- **TASK DIRECTIONS**: In the rows below, copy out word for word everything from the line containing "Identify the location" down to the line containing "Describe the element", both lines included. Leave the pictures out of your copy.

(Rows drawn from a dataset)

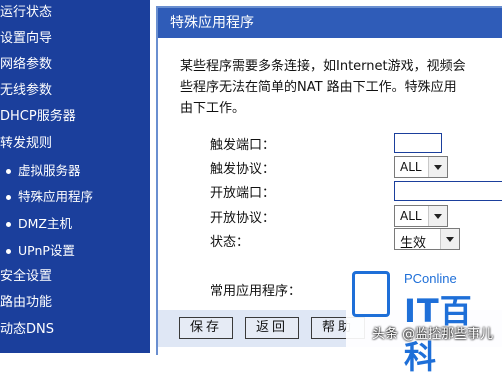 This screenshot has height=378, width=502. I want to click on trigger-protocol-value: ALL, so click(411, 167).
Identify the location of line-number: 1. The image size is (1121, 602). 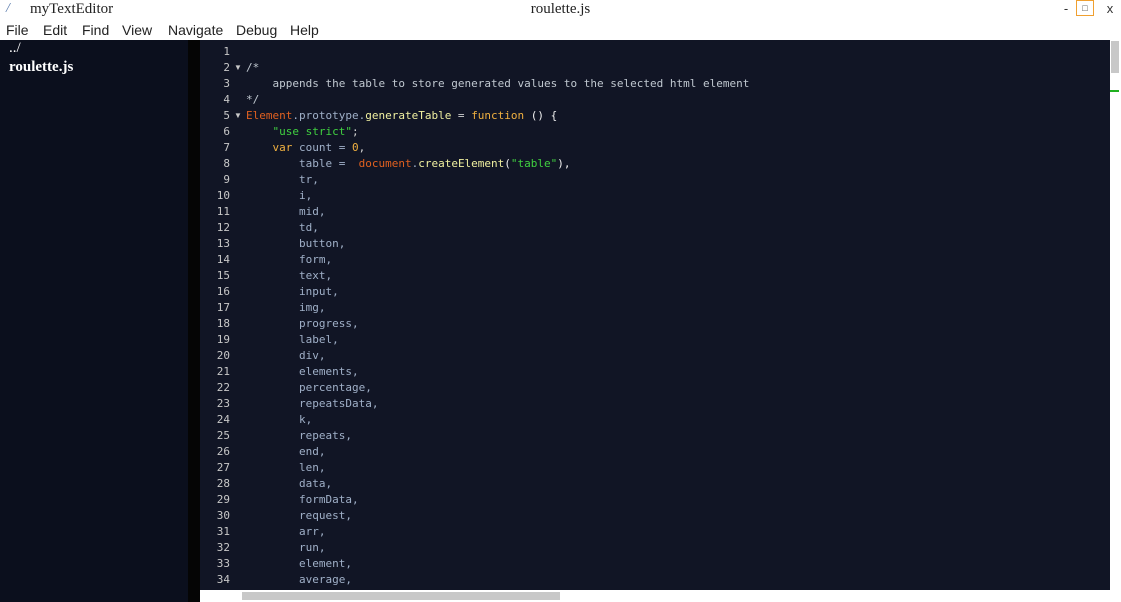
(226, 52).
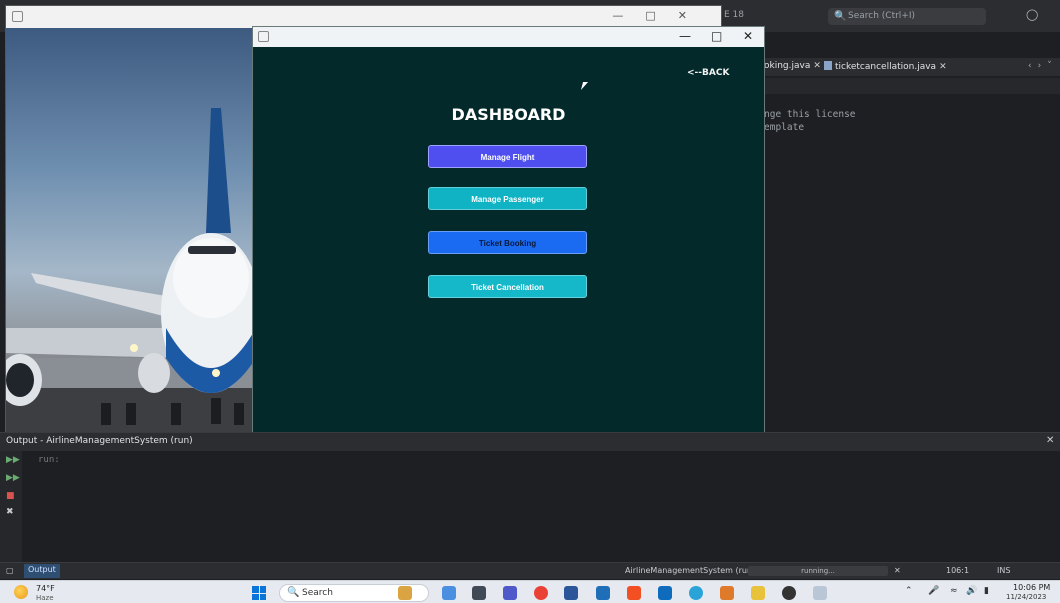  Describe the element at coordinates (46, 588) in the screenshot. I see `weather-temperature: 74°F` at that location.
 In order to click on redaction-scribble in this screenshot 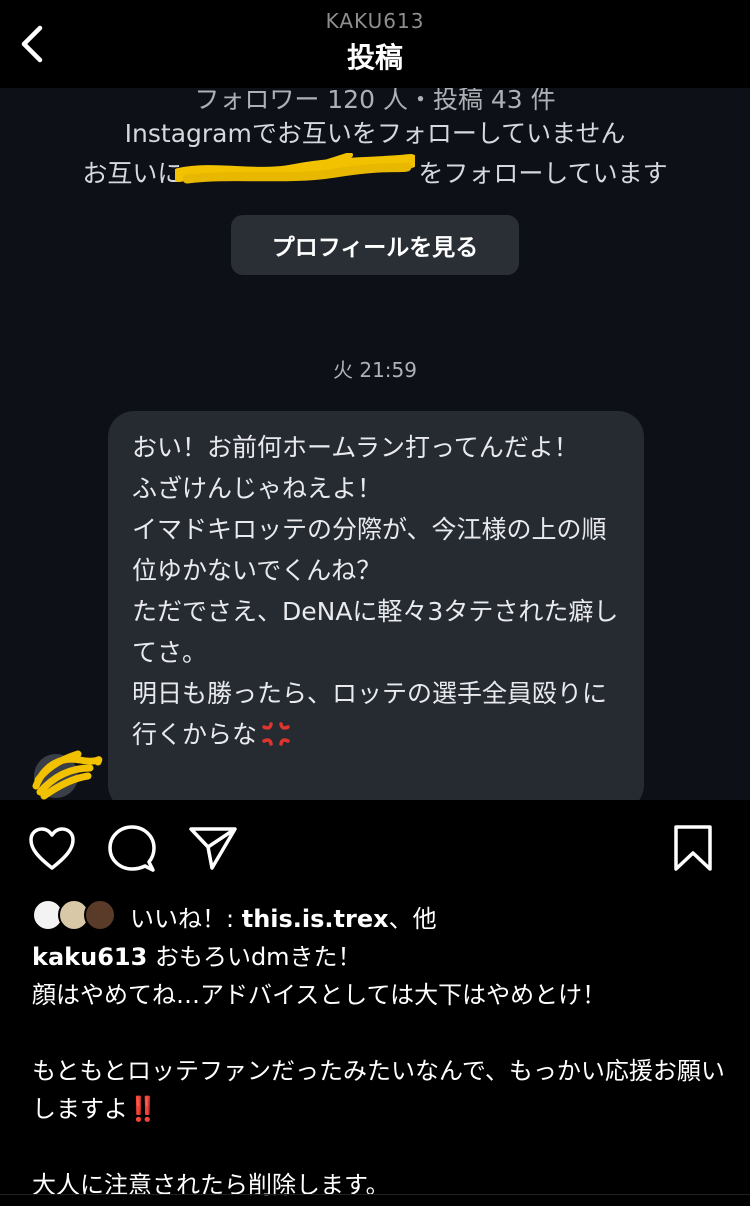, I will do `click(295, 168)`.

- **RESULT OF THE EXERCISE**:
Identify the location of line-number: 1. The image size is (1121, 602). 
(226, 52).
  Describe the element at coordinates (46, 588) in the screenshot. I see `weather-temperature: 74°F` at that location.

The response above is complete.